Apart from maize other produce that qualifies to be stored in a warehouse include rice, processed fish, beef, macadamia, cashew nuts, coconuts, powdered milk, cotton, sisal, pyrethrum, potatoes, coffee, tea, rice, beans, green grams and wheat.
At least 150 warehouse operators that include cooperatives, counties and NCPB have applied for licences.
The government through NCPB is leasing space for seven million bags of cereals to the private sector, farmers and traders at competitive rates. The NCPB’s total storage capacity for strategic food reserve is about 22 million bags.
Acting Warehouse Receipt System Council chief executive Samwel Ogola says the system is geared towards the creation of an Agricultural Commodities Exchange.

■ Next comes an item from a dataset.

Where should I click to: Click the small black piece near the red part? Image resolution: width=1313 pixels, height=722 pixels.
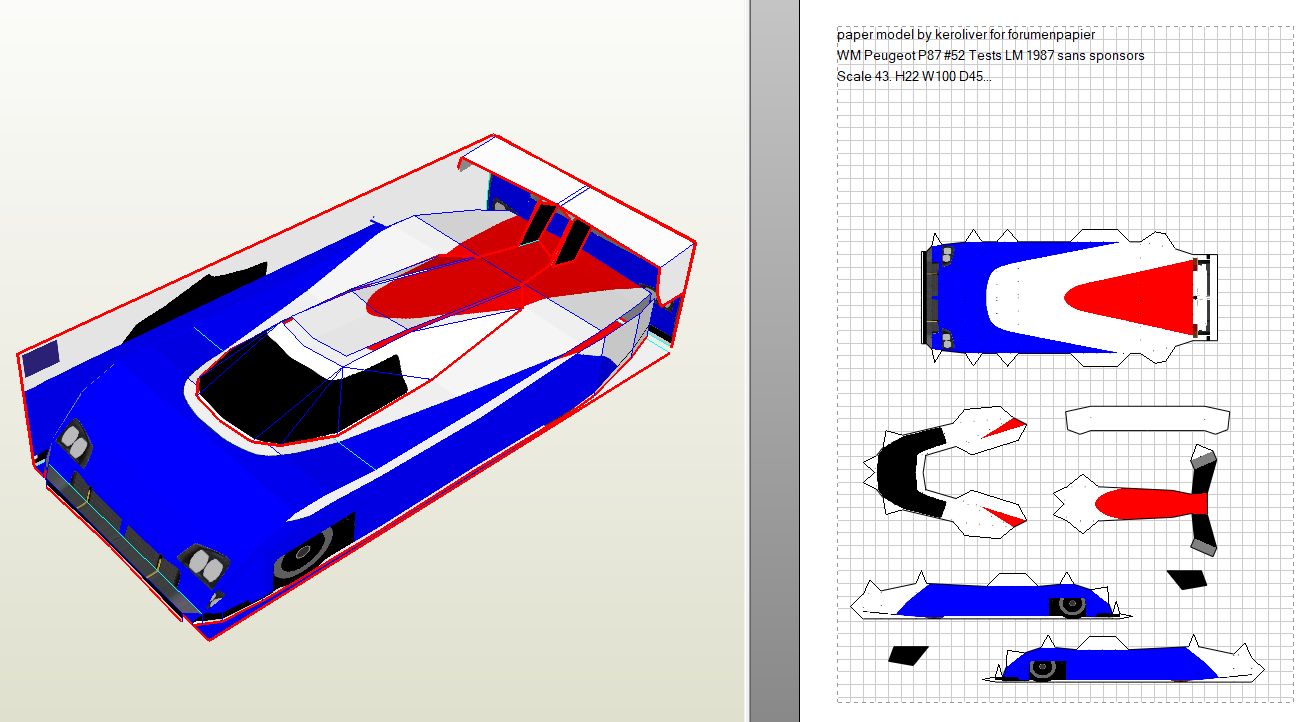tap(1187, 579)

He exuded confidence that the Warehouse Receipt System would solve many challenges in the sector.
Mr Ogola says the national government has formed the Kenya National Multi-Commodity Exchange (Comex) to fast-track the system.
“Comex is in the process of setting up the trading floor, which should be up and running by the end of the year. Nairobi Security Exchange is a board member of Comex and would help in technology and knowledge transfer. Comex is not solely for agricultural produce. It is a multi-commodity exchange.

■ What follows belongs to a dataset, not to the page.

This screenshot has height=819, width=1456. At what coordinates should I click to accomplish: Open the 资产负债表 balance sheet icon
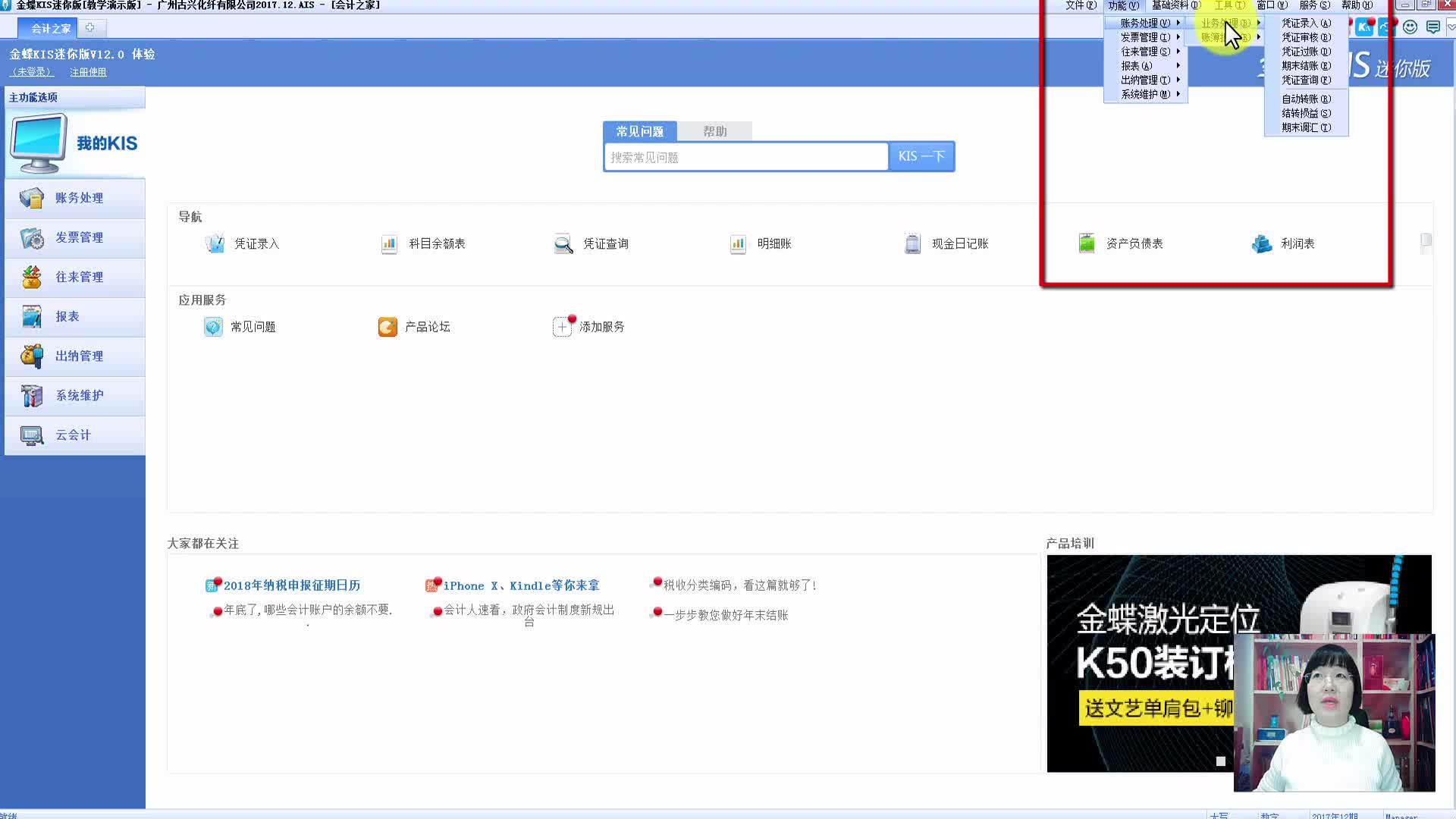tap(1087, 243)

“The services will also be rolled out across the counties. This will help farmers monitor the prices of various commodities and eliminate exploitation by brokers. Farmers’ bargaining power will be enhanced,” says Mr Ogola.
He says the WRS is a transformative programme developed by the Agriculture ministry under the Agriculture Sector Transformation and Growth Strategy, which looked at the value chain, challenges farmers face and production.
“Between 20-30 percent of agricultural produce is lost because of poor storage. Farmers count losses even before they take their harvest to the market.
“There are also issues of value chain inefficiencies, which have allowed the mushrooming of middlemen who are not adding value and are just another pest, they thrive on farmers’ desperation to sell their produce,” said Mr Ogola.
The CEO says the agricultural sector receives little support from the financial institutions adding “the critical agriculture sector is only receiving four percent of the total lending from the banks and other institutions such as savings and credit cooperative societies
“The sector creates more than 60 percent of the job opportunities and is a major contributor of foreign exchange and forms more than 25 percent of the gross domestic product.”
Mr Ogola said the system would attract the banks to offer farmers loans as the risks involved would be reduced.
At least seven banks have indicated their intention to finance farmers to meet their farming obligations.
Nakuru County Agriculture executive Immaculate Njuthe Maina said the WRS would streamline trading in farm commodities as farmers would store their produce in a registered and certified store, saving them from post-harvest losses.
“With the Warehouse Receipt System farmers will no longer struggle to store their produce in a leaking store infested by rodents as registered certified stores will enable the farmers to store their produce in a safe condition free of rodents,” says Dr Maina.
She said the system is a game-changer as farmers will form groups to deliver their produce, reducing the exploitation by the brokers.
“Farmers will no longer be in a hurry to sell their produce to unscrupulous middlemen who have been reaping where they did not sow,” says Dr Maina.
She discloses that having a central depot would also benefit the millers who will no longer be required to transverse the country looking for maize and other cereals as they will be acquired to go to a central point and buy their commodities, saving transport costs and other overhead costs.
Dr Maina said the system would promote the commodity value chain from the farm to utilisation as many actors would be licensed to have certified depots which will assure millers and others stakeholders have access to clean produce.